I deleted that big folder (over 600mb) and when that corrupted file was hit,
it caused a system crash.

The system wouldn't come back because fsck would cause the crash again every
time it booted, causing a loop.

I removed a drive from the mirrored set containing the volume with that
corrupt file, which caused the lsm volume to be disabled and the mirror
relocation to the hot spare but allowed the boot to succeed.
Then the problem was that that volume wouldn't resync properly and an other
crash happened before syncing was done.

I then had a mirror with a stale plex and the volume would stay disabled and

I couldn't clear that status.
After plugging the removed drive back in, the system was seeing it, but not
lsm, so it needed a reboot. Before rebooting again, I use scu and ran a
complete surface scan of all drives and they're all fine.

So I rebooted again with all the drives back in normally, the system booted
fine, the disabled volume was still in that state and the previously removed
drive was back in lsm normally, although it wasn't put back into place
because everything that used to be in it was relocated to the hot spare.

However I was able to bring back the biggest plex from that drive by adding
it back to the mirror set, having a mirror set with 3 plexes.

I was then able to change the state of the plexes so the volume could get a
needsync and I triggered the resync and it was syncing fine.

And that's where the advfs problem showed up again, when I tried mounting
that volume back on, the system crashed again and I had to do the drive
removal again to break out of the boot loop.

Once rebooted, I had the volume syncing going on again, except on that
failed volume with the advfs issue and the removed plex from that pulled out
drive.

That mirror set on the 2 drives has 3 lsm volumes, 2 small ones and the
large one. The two small ones resync just fine, only the large one won't
resync by itself.

The big problem now is with the advfs domain that's supposed to be on that
large volume.
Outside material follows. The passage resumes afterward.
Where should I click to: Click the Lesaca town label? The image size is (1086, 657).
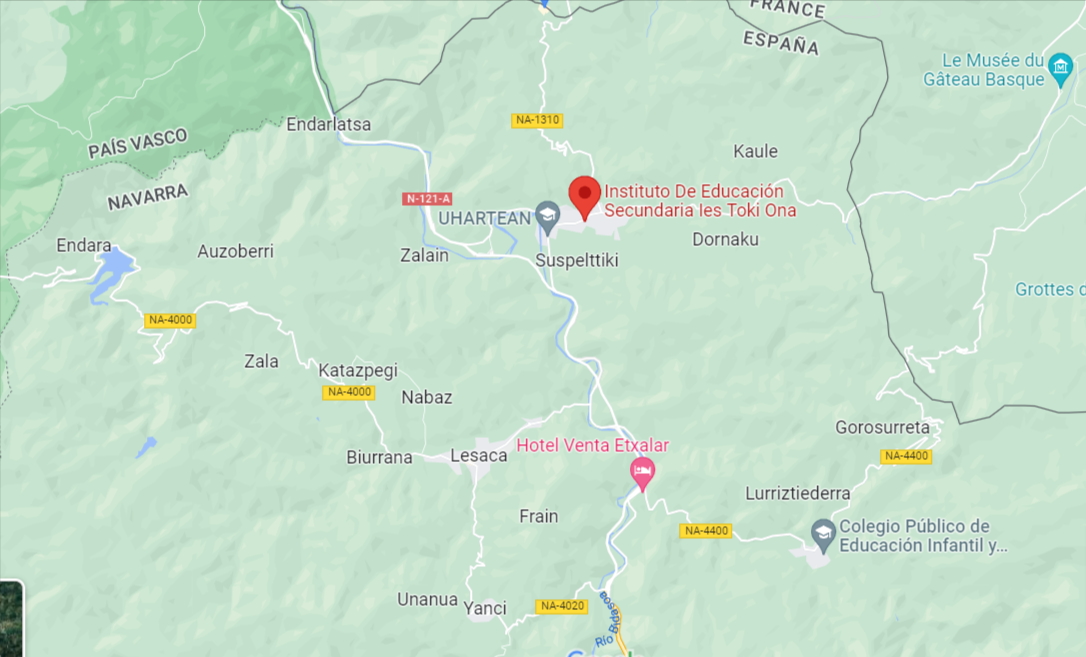[x=479, y=456]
While the resyncing was still going on, I tried doing a
showfdmn on it and there was an other crash.

Basically every time I try to access that advfs domain in any way, wether by
trying to mount it, looking up some info on it, or when the lsm syncing is
finished on it and then it tries to mount, I get a crash.

I don't think this is advfs domain panic, I think that wouldn't bring the
system down entirely and it would keep everything else running.
The system just crashes every time the advfs data is "touched" in any way.

Now how could I get that fixed and back under control if it crashes without
provocation???

That system has now been down for more than half a day and it's getting
critical.

Is it possible to clean up and repair advfs corruption without causing the
system crashes?????


Help please,
--
Didier Godefroy
mailto:***@ulysium.net
Didier Godefroy
2009-06-21 21:37:58 UTC
Permalink
Hello all,

Sorry for the tardiness of this summary but I've been busy since this issue
happened and I've had to catch up on a lot of work.

My message post is at the bottom and sums up what happened and the things
I've tried to recover from it before posting.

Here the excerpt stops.